Downregulation of GABA Transporter 3 (GAT3) is Associated with Deficient Oxidative GABA Metabolism in Human Induced Pluripotent Stem Cell-Derived Astrocytes in Alzheimer's Disease
Research output: Contribution to journal › Journal article › peer-review
Alterations in neurotransmitter homeostasis, primarily of glutamate and GABA, is strongly implicated in the pathophysiology of Alzheimer's disease (AD). Homeostasis at the synapse is maintained by neurotransmitter recycling between neurons and astrocytes. Astrocytes support neuronal transmission through glutamine synthesis, which can be derived from oxidative metabolism of GABA. However, the precise implications of astrocytic GABA metabolism in AD remains elusive. The aim of this study was to investigate astrocytic GABA metabolism in AD pathology implementing human induced pluripotent stem cells derived astrocytes. Metabolic mapping of GABA was performed with [U-13C]GABA stable isotopic labeling using gas chromatography coupled to mass spectrometry (GC-MS). Neurotransmitter and amino acid content was quantified via high performance liquid chromatography (HPLC) and protein expression was investigated by Western blot assay.

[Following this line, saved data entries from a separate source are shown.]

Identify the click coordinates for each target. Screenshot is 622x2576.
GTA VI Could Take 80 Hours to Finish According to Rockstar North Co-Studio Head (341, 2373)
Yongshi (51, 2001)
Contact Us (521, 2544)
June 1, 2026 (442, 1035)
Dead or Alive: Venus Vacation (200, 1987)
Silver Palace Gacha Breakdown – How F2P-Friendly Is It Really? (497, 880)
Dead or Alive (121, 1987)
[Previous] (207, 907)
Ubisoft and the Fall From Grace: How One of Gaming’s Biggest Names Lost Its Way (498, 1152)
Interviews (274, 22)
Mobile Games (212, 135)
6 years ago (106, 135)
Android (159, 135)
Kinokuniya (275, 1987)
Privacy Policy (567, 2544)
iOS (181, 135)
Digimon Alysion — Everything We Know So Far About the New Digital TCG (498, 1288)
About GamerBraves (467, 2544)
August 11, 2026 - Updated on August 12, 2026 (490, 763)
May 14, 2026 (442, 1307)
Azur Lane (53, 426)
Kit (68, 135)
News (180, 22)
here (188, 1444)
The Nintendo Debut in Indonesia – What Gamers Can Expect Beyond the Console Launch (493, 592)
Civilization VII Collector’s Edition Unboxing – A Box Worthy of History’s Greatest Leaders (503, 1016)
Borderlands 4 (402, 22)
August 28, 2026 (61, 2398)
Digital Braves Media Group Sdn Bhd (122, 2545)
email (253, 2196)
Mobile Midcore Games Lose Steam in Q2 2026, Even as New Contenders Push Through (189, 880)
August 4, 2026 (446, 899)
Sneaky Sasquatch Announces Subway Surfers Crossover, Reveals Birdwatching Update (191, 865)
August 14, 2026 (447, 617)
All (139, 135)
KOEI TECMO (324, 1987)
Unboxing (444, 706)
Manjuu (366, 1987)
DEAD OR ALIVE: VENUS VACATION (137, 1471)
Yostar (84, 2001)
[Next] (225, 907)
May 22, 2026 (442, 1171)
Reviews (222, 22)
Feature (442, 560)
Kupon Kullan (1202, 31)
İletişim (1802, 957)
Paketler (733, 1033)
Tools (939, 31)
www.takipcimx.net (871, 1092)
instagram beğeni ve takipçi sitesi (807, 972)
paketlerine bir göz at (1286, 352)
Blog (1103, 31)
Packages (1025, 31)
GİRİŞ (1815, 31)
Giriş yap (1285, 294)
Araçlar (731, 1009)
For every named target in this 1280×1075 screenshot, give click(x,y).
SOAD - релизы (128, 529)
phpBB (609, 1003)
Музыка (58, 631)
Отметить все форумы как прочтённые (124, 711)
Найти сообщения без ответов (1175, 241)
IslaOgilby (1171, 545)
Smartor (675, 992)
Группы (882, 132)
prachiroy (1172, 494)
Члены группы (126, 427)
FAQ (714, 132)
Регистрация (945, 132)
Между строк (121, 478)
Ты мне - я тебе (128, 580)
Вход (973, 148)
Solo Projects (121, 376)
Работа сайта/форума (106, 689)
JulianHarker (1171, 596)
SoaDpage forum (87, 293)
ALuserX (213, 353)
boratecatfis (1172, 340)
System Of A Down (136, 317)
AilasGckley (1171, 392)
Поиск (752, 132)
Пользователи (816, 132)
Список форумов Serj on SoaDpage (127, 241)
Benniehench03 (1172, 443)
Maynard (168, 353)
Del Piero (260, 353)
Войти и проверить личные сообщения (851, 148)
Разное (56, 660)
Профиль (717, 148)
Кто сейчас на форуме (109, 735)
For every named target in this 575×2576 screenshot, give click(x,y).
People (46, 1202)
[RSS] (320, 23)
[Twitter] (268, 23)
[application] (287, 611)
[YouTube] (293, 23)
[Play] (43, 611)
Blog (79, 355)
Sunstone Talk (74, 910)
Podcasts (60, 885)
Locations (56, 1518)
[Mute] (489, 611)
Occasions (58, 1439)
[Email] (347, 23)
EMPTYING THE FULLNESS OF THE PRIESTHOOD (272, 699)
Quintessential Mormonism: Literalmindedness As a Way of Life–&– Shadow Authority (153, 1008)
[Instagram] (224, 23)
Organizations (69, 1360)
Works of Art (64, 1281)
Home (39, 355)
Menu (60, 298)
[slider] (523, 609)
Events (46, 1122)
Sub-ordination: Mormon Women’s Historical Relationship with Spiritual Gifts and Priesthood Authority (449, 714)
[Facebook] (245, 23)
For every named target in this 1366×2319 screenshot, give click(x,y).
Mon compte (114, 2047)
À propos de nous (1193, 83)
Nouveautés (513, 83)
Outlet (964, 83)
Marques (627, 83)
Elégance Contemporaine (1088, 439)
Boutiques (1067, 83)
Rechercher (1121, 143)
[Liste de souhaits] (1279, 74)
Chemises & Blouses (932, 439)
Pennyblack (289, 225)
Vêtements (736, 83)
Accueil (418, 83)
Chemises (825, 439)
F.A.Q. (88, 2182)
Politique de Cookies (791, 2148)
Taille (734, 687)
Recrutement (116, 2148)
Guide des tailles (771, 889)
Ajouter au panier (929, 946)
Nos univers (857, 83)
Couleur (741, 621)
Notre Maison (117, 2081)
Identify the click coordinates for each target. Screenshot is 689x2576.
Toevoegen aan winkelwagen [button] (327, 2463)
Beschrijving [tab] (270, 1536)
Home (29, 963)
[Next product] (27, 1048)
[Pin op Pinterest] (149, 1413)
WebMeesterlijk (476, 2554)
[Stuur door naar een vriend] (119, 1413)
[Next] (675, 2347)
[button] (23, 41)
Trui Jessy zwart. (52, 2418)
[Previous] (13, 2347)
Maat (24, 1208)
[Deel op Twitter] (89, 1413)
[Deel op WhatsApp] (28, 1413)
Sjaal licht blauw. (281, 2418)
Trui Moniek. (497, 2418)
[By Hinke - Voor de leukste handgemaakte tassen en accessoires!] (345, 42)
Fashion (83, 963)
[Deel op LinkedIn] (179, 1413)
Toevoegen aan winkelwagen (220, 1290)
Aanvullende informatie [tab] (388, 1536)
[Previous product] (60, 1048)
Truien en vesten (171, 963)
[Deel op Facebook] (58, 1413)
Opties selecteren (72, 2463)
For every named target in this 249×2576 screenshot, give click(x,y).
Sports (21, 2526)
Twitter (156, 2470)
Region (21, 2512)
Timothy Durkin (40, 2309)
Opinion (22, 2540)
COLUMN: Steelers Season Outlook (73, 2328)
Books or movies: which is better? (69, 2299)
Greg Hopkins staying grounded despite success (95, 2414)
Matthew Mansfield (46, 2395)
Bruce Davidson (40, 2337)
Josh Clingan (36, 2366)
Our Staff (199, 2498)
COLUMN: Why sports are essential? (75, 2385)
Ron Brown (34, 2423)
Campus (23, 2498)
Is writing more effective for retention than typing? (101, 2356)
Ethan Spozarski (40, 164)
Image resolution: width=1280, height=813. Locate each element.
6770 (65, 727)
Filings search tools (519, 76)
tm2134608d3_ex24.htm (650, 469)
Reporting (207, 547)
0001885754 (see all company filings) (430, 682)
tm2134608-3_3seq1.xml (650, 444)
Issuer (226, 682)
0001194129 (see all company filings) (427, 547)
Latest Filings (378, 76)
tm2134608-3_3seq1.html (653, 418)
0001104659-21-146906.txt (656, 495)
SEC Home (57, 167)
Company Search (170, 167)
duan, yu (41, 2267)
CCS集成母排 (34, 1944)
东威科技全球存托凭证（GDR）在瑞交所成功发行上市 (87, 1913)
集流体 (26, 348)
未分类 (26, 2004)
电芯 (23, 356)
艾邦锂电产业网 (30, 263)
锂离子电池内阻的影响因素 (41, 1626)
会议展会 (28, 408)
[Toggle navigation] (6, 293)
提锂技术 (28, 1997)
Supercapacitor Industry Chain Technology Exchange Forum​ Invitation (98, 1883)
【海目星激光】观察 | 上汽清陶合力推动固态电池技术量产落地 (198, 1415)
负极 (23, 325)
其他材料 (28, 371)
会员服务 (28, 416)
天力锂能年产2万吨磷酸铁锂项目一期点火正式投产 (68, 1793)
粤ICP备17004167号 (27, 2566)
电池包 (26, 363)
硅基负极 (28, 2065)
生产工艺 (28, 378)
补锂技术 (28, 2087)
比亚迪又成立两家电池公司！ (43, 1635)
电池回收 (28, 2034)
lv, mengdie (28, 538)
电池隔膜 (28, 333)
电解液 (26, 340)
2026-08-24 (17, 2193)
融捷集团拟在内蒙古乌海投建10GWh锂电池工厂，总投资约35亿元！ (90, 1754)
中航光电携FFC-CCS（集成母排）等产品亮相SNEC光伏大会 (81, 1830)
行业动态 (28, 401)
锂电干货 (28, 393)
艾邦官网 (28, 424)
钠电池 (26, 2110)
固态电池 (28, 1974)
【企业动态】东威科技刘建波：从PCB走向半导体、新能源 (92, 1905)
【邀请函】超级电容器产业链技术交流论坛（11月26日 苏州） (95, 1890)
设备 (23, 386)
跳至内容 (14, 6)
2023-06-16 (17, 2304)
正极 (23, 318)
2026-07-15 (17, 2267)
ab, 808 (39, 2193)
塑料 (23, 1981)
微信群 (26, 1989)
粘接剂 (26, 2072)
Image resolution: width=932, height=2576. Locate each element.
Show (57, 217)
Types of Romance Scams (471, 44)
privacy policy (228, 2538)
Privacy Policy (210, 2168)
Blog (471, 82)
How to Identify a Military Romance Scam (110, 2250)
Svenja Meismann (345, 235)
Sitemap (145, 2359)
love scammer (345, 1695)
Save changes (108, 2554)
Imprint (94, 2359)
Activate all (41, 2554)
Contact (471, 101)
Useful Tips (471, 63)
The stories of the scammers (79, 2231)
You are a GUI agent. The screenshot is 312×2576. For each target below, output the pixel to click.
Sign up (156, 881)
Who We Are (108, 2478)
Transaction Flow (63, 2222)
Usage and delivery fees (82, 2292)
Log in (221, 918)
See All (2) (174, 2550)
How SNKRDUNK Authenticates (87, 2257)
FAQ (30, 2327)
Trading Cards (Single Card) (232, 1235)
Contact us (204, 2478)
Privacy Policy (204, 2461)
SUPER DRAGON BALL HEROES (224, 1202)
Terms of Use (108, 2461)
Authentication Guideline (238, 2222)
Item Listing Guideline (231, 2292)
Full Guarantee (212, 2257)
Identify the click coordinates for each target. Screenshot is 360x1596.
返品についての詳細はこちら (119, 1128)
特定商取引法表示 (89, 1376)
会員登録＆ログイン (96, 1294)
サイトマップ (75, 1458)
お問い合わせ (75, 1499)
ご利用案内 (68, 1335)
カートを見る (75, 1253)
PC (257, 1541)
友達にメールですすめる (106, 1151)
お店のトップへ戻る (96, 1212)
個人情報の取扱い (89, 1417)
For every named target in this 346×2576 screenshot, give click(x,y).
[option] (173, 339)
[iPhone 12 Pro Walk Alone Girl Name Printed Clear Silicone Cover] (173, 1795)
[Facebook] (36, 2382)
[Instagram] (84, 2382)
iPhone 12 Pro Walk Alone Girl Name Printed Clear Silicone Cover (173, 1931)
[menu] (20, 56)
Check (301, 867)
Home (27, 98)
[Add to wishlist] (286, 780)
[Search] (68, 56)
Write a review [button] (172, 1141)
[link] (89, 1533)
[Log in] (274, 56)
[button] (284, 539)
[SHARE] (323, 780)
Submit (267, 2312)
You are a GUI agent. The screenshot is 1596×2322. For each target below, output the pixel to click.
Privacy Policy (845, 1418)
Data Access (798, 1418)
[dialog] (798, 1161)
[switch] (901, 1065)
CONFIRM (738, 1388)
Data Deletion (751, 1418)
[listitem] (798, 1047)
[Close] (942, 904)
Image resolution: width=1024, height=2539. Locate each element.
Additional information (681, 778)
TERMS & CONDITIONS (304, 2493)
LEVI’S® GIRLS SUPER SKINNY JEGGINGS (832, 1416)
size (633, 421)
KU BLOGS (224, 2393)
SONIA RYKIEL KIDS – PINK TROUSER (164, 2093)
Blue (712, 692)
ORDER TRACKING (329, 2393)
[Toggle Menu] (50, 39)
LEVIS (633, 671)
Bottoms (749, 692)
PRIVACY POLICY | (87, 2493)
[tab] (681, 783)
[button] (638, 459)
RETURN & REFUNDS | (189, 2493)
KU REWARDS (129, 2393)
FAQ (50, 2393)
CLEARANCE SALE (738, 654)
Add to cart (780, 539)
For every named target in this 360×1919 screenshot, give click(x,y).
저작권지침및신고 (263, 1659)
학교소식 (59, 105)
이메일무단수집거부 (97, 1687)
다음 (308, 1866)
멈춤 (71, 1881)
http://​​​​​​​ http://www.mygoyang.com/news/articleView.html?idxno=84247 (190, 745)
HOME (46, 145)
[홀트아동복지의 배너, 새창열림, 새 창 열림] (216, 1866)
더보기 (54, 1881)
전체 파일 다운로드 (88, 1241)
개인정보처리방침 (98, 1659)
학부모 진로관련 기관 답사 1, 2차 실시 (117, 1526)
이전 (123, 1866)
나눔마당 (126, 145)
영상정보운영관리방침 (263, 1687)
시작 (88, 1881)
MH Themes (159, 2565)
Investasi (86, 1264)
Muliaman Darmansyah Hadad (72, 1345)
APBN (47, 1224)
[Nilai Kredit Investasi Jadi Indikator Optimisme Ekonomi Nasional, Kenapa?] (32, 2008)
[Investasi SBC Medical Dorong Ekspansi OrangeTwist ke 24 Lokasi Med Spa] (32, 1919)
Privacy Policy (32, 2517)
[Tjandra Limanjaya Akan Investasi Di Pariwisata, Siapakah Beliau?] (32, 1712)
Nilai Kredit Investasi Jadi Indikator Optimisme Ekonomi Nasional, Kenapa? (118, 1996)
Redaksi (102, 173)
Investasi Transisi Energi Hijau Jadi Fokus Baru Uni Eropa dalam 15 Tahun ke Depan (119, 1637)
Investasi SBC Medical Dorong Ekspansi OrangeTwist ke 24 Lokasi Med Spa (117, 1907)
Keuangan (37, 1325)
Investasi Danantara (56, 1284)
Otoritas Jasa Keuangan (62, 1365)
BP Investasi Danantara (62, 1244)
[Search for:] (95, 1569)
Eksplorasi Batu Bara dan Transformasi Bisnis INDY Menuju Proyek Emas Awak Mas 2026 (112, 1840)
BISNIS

Cell lines carrying mutations in either amyloid precursor protein (APP) or presenilin1 (PSEN-1) were used as AD models and were compared to a control cell line of the same genetic background. AD astrocytes displayed a reduced oxidative GABA metabolism mediated by a decreased uptake capacity of GABA, as GABA transporter 3 (GAT3) was downregulated in AD astrocytes compared to the controls. Interestingly, the carbon backbone of GABA in AD astrocytes was utilized to a larger extent to support glutamine synthesis compared to control astrocytes. The results strongly indicate alterations in GABA uptake and metabolism in AD astrocytes linked to reduced GABA transporter expression, hereby contributing further to neurotransmitter disturbances.